▶ DATA

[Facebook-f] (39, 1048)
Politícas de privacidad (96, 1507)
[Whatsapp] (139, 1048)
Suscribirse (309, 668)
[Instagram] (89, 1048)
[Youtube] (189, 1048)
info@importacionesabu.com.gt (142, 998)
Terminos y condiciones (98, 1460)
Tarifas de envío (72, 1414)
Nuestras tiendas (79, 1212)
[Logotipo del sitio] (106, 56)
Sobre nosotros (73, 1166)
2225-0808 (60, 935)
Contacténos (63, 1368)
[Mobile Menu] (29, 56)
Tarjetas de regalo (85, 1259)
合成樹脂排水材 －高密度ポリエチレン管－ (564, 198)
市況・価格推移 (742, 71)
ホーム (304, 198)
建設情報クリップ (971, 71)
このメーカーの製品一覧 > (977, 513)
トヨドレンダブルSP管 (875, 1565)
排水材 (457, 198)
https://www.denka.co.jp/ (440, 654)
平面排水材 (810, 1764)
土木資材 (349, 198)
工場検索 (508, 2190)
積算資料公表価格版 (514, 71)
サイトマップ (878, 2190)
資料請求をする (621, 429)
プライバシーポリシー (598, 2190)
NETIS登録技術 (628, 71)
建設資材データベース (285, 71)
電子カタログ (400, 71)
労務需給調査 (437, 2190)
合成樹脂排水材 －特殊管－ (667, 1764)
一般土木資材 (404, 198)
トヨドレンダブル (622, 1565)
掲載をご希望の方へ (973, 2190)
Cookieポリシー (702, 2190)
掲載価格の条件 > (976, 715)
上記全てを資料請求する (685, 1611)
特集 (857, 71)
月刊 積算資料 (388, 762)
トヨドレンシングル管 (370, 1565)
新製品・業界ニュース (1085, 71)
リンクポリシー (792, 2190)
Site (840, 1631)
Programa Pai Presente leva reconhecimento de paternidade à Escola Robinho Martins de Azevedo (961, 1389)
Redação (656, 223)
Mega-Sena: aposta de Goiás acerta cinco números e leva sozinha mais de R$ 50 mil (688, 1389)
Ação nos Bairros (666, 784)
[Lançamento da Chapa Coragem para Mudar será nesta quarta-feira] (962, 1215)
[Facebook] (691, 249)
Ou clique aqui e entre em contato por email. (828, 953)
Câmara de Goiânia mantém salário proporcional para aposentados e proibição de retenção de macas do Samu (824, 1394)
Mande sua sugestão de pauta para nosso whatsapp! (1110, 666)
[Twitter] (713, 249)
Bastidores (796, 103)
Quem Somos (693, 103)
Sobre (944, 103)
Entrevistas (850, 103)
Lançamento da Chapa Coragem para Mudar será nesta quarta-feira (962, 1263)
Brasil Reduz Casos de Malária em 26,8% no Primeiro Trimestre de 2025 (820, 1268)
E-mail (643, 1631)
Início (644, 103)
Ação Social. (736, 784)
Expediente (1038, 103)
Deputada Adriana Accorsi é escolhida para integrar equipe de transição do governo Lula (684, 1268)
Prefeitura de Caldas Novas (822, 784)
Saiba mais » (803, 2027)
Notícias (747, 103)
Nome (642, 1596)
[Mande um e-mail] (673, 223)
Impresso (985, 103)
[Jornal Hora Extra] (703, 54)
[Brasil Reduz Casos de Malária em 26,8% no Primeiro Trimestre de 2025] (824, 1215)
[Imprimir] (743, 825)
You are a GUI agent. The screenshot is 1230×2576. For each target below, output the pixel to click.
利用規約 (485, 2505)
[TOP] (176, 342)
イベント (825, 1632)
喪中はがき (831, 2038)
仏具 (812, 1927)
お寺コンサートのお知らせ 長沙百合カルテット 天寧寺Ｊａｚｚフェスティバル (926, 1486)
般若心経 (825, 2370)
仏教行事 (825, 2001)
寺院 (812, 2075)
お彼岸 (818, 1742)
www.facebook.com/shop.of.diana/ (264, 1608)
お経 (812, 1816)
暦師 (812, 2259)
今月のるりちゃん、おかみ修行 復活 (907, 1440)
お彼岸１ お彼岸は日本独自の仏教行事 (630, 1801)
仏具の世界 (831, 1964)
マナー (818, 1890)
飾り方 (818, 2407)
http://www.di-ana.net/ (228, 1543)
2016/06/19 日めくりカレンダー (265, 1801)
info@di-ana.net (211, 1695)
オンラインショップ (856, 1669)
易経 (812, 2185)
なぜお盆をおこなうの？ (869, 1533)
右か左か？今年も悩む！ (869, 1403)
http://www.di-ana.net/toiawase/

▶ EXERCISE
Repeat every record above exactly as it appears.

▶ RESPONSE TO THIS EXERCISE
[Facebook-f] (39, 1048)
Politícas de privacidad (96, 1507)
[Whatsapp] (139, 1048)
Suscribirse (309, 668)
[Instagram] (89, 1048)
[Youtube] (189, 1048)
info@importacionesabu.com.gt (142, 998)
Terminos y condiciones (98, 1460)
Tarifas de envío (72, 1414)
Nuestras tiendas (79, 1212)
[Logotipo del sitio] (106, 56)
Sobre nosotros (73, 1166)
2225-0808 (60, 935)
Contacténos (63, 1368)
[Mobile Menu] (29, 56)
Tarjetas de regalo (85, 1259)
合成樹脂排水材 －高密度ポリエチレン管－ (564, 198)
市況・価格推移 (742, 71)
ホーム (304, 198)
建設情報クリップ (971, 71)
このメーカーの製品一覧 > (977, 513)
トヨドレンダブルSP管 (875, 1565)
排水材 (457, 198)
https://www.denka.co.jp/ (440, 654)
平面排水材 (810, 1764)
土木資材 (349, 198)
工場検索 (508, 2190)
積算資料公表価格版 (514, 71)
サイトマップ (878, 2190)
資料請求をする (621, 429)
プライバシーポリシー (598, 2190)
NETIS登録技術 (628, 71)
建設資材データベース (285, 71)
電子カタログ (400, 71)
労務需給調査 (437, 2190)
合成樹脂排水材 －特殊管－ (667, 1764)
一般土木資材 (404, 198)
トヨドレンダブル (622, 1565)
掲載をご希望の方へ (973, 2190)
Cookieポリシー (702, 2190)
掲載価格の条件 > (976, 715)
上記全てを資料請求する (685, 1611)
特集 (857, 71)
月刊 積算資料 (388, 762)
トヨドレンシングル管 (370, 1565)
新製品・業界ニュース (1085, 71)
リンクポリシー (792, 2190)
Site (840, 1631)
Programa Pai Presente leva reconhecimento de paternidade à Escola Robinho Martins de Azevedo (961, 1389)
Redação (656, 223)
Mega-Sena: aposta de Goiás acerta cinco números e leva sozinha mais de R$ 50 mil (688, 1389)
Ação nos Bairros (666, 784)
[Lançamento da Chapa Coragem para Mudar será nesta quarta-feira] (962, 1215)
[Facebook] (691, 249)
Ou clique aqui e entre em contato por email. (828, 953)
Câmara de Goiânia mantém salário proporcional para aposentados e proibição de retenção de macas do Samu (824, 1394)
Mande sua sugestão de pauta para nosso whatsapp! (1110, 666)
[Twitter] (713, 249)
Bastidores (796, 103)
Quem Somos (693, 103)
Sobre (944, 103)
Entrevistas (850, 103)
Lançamento da Chapa Coragem para Mudar será nesta quarta-feira (962, 1263)
Brasil Reduz Casos de Malária em 26,8% no Primeiro Trimestre de 2025 (820, 1268)
E-mail (643, 1631)
Início (644, 103)
Ação Social. (736, 784)
Expediente (1038, 103)
Deputada Adriana Accorsi é escolhida para integrar equipe de transição do governo Lula (684, 1268)
Prefeitura de Caldas Novas (822, 784)
Saiba mais » (803, 2027)
Notícias (747, 103)
Nome (642, 1596)
[Mande um e-mail] (673, 223)
Impresso (985, 103)
[Jornal Hora Extra] (703, 54)
[Brasil Reduz Casos de Malária em 26,8% no Primeiro Trimestre de 2025] (824, 1215)
[Imprimir] (743, 825)
You are a GUI agent. The screenshot is 1230×2576. For each target below, output the pixel to click.
利用規約 (485, 2505)
[TOP] (176, 342)
イベント (825, 1632)
喪中はがき (831, 2038)
仏具 (812, 1927)
お寺コンサートのお知らせ 長沙百合カルテット 天寧寺Ｊａｚｚフェスティバル (926, 1486)
般若心経 (825, 2370)
仏教行事 (825, 2001)
寺院 (812, 2075)
お彼岸 (818, 1742)
www.facebook.com/shop.of.diana/ (264, 1608)
お経 (812, 1816)
暦師 (812, 2259)
今月のるりちゃん、おかみ修行 復活 (907, 1440)
お彼岸１ お彼岸は日本独自の仏教行事 (630, 1801)
仏具の世界 (831, 1964)
マナー (818, 1890)
飾り方 (818, 2407)
http://www.di-ana.net/ (228, 1543)
2016/06/19 日めくりカレンダー (265, 1801)
info@di-ana.net (211, 1695)
オンラインショップ (856, 1669)
易経 (812, 2185)
なぜお盆をおこなうの？ (869, 1533)
右か左か？今年も悩む！ (869, 1403)
http://www.di-ana.net/toiawase/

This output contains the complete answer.